Correct hyphen: Unicode HYPHEN or HYPHEN-MINUS

Discourse prettifies them, anyway. :sweat_smile:

2 Likes

Note that the en dash is the grammatically correct character for date ranges, a fairly common use case of MusicBrainz:

Band: Greatest Hits 1970–1979

I imagine most editors just use the keyboard hyphen here.

4 Likes

What would be really useful to see is a short note in the Documentation of how this prettification can be removed in Picard for those who are tagging and using the data outside of the database. There is the Convert Unicode Punctuation characters to ASCII option, but it would be good to see a list of what it is actually swapping.

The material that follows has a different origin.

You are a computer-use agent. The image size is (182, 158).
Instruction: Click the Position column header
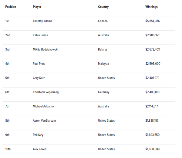click(11, 7)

That should help reassure those who think this is madness.:wink:

I was also serious with my question about the API - how does that handle the fact you can have the inconsistencies of the dash? Would a search for “Easy-Star All Star” pick up all variations?

3 Likes

Isn’t the answer to this perennial and somewhat tedious argument to have MB decide.
If MB wants U+2018 or U+2019 to be used and it is given U+2027, let MB switch it.
Think of the thousands of edits you have seen where someone has spent time switching U+2027 to U+2019.
Same with hyphens - depending on context, let MB decide. Then we can all get on with something productive.

1 Like

That’s a nice idea in theory, but depending on the language and situation, ' would have to be replaced by ‘, ’ or even ‚ (which is not a comma :slight_smile:). Hyphen-minusses are even more problematic, even in English. To automatically choose the right -, – or — would be next to impossible.

4 Likes

A big stumbling point is the average user just can’t work out how to enter this stuff. I know when I first asked about it I couldn’t get a clear answer of which ALT+NUMPAD combo to type. It is only now I have some of @Jesus2099 scripts can I finally enter these.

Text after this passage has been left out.